Mickey7@lemmy.world 3 days ago
Some one made the KEY comment about lawsuits. Today people sue over anything. Like you are so stupid you spill hot coffee on yourself. (coffee is hot) and then blame the people that you bought the coffee from. In earlier days simple logic was accepted and dumb people wouldn’t be able to find ambulance chasers to file lawsuits for them.

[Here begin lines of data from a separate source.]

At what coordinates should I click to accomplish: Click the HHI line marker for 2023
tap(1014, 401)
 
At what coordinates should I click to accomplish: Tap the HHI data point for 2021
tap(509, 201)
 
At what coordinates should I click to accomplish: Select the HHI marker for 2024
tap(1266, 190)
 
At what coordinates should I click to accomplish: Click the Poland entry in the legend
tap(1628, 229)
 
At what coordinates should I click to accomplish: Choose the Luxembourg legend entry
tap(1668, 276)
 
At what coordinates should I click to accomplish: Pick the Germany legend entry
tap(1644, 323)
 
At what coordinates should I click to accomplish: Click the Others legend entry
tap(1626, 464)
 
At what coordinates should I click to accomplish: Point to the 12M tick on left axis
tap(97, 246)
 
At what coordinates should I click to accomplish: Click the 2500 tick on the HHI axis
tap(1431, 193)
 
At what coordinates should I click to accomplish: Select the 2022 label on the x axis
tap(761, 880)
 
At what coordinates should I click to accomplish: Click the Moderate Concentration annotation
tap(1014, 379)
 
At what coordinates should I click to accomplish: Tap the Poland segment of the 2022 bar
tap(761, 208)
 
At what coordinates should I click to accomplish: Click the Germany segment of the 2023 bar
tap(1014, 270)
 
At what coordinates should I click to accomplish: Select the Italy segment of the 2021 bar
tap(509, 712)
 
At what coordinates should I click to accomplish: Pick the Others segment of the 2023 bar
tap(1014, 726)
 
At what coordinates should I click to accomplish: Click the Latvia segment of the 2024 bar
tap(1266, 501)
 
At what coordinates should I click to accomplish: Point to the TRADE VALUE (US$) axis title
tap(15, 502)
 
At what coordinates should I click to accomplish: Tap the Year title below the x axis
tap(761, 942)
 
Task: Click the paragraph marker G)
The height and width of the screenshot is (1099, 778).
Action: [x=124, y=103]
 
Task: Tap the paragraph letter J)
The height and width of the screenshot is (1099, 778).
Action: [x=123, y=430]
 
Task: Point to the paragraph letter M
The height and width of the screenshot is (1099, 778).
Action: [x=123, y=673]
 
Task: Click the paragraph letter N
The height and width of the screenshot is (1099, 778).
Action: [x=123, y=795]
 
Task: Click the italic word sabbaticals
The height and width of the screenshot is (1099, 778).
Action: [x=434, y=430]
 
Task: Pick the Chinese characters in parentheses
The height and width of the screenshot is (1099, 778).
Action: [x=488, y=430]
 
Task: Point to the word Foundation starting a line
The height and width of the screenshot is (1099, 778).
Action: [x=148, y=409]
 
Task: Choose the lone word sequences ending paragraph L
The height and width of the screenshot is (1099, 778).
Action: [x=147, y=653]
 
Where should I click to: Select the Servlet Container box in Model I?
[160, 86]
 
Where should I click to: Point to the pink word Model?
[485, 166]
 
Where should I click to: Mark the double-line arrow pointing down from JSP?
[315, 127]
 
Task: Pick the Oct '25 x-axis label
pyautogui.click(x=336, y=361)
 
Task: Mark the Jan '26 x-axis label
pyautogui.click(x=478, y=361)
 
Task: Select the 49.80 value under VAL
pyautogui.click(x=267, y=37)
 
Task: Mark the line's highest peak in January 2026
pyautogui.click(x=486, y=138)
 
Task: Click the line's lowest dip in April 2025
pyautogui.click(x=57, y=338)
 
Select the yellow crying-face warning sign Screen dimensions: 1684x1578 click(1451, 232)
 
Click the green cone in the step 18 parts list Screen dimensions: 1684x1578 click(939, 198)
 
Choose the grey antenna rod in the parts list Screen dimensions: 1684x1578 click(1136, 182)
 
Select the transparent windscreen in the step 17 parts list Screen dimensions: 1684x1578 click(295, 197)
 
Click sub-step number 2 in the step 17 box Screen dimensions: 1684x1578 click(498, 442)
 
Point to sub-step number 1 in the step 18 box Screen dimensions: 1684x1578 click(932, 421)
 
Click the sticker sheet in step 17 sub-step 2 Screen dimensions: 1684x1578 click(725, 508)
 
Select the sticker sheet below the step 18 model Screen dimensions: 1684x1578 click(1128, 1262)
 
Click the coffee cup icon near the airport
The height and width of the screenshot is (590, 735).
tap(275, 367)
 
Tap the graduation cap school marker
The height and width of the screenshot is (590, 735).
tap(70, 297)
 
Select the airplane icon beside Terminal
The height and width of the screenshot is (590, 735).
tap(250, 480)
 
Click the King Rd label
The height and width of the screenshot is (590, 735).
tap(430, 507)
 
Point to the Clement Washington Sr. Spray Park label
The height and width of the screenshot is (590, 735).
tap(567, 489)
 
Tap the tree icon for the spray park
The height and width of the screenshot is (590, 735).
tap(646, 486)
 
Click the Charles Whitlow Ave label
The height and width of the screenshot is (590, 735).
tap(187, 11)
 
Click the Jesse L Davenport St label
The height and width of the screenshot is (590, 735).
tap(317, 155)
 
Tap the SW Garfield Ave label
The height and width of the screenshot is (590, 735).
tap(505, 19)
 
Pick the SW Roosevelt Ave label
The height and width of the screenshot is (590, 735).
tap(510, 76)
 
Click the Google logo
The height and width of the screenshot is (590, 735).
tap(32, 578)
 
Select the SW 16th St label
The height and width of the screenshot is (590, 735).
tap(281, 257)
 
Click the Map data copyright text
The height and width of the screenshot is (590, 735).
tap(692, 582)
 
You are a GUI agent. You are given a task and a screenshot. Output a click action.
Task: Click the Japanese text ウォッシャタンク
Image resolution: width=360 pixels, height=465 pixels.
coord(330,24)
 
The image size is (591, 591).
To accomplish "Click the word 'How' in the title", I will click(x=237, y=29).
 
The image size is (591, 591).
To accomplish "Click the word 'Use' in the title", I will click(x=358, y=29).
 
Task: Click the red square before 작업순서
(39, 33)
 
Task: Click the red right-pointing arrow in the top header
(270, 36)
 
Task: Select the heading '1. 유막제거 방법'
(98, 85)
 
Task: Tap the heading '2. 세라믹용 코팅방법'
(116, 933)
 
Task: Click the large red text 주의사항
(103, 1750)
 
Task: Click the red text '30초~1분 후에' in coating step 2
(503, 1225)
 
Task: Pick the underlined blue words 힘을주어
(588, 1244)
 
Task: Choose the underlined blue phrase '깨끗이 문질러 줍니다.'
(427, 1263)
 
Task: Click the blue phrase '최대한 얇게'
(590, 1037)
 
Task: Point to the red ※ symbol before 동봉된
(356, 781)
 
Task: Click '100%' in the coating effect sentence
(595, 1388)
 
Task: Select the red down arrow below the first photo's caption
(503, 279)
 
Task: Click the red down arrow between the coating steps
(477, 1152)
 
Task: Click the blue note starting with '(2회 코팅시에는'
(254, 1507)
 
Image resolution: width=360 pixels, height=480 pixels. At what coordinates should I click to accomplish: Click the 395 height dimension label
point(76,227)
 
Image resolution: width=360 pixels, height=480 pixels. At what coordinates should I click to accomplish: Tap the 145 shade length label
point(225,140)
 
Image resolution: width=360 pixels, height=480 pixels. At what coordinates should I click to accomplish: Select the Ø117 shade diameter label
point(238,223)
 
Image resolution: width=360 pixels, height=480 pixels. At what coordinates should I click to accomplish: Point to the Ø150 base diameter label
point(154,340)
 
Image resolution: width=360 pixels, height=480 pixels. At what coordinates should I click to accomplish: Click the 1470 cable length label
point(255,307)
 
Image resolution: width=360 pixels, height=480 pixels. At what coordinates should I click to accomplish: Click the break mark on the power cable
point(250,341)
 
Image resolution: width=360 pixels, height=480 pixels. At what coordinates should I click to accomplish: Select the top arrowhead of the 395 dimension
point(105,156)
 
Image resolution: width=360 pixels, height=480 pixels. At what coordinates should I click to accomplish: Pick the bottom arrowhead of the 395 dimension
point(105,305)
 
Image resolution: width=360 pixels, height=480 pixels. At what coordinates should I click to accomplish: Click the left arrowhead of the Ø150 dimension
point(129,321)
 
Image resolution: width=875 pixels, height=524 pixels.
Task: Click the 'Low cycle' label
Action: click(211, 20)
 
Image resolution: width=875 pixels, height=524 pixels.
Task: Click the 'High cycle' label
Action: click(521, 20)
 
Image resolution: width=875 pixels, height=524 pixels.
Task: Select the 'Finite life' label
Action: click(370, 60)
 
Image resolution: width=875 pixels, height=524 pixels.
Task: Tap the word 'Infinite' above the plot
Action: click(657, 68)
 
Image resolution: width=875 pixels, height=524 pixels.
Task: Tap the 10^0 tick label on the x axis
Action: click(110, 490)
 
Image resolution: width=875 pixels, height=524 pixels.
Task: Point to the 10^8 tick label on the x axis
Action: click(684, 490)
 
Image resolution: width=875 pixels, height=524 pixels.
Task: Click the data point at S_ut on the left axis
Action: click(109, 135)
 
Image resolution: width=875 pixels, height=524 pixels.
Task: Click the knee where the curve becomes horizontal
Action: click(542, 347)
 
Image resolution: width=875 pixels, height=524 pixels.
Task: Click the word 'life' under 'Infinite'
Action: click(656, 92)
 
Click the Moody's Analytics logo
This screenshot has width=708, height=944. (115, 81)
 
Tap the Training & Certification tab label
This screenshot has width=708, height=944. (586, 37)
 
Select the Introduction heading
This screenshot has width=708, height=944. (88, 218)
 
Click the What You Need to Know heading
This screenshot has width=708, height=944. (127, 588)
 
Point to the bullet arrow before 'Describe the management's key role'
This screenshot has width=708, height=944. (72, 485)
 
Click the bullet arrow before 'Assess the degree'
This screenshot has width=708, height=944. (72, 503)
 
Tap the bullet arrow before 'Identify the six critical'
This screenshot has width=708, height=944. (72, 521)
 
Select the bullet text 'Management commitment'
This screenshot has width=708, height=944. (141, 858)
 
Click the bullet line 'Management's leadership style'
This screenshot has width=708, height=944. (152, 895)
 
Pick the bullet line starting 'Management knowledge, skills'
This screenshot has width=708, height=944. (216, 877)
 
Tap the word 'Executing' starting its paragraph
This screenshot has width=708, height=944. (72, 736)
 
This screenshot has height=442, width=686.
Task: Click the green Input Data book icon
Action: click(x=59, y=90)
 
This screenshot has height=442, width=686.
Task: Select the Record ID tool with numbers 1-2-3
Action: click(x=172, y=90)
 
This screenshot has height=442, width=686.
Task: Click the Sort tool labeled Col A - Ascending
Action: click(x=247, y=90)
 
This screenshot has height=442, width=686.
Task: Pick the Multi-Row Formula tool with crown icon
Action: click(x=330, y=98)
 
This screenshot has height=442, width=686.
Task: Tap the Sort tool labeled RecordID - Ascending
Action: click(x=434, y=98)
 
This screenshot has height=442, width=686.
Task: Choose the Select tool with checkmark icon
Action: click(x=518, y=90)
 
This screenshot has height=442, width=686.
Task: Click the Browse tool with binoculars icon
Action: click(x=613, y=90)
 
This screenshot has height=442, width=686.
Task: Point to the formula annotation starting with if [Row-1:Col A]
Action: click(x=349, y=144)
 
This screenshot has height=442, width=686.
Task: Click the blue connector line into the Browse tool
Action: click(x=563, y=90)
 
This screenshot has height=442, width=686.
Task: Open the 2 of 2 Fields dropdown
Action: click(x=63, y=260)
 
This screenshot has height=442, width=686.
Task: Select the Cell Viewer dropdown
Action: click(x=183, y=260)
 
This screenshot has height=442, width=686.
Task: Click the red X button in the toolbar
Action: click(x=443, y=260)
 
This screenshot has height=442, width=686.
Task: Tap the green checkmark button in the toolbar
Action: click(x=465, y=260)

Today “instructions” to guide the dumber people are actually to prevent lawsuits.
Pippipartner@discuss.tchncs.de 3 days ago
The story with the hot coffee is a capitalist trope. Serving 88°C coffee to someone who than suffers third degree burns (prognosis: Scarring, contractures, amputation (early excision recommended)) due to a spill is a valid law suit. …wikipedia.org/…/Liebeck_v._McDonald's_Restaurant…
Honytawk@lemmy.zip 3 days ago
Ok boomer
Otakulad@lemmy.world 3 days ago
As someone else pointed out, it was a justified lawsuit. Additionally, they were told the coffee was too hot and should lower the temperature and they refused.
The woman had to sue, and only asked for her medical bills to be paid, around $18k. Again, McDonald’s refused. They then hired people to act like this was an attack, when they knew they were wrong.
It was the jury who decided that $2 million was what the woman was owed. Also, I heard that was 2 days of hamburger sales. The fact McDonald’s is still around makes me think they recovered.
Turret3857@infosec.pub 3 days ago
The lawsuits are not about being stupid, theyre about money. Lawyers won that lawsuit, and they didn’t do it by being stupid.
FlyingSquid@lemmy.world 3 days ago
Arrogantly calling out the intelligence claims of others works better if you know when and how to use punctuation.
grrgyle@slrpnk.net 3 days ago
There are, many different kinds…of intelligence
FlyingSquid@lemmy.world 2 days ago
That seems like an even better reason not to call out the intelligence claims of others.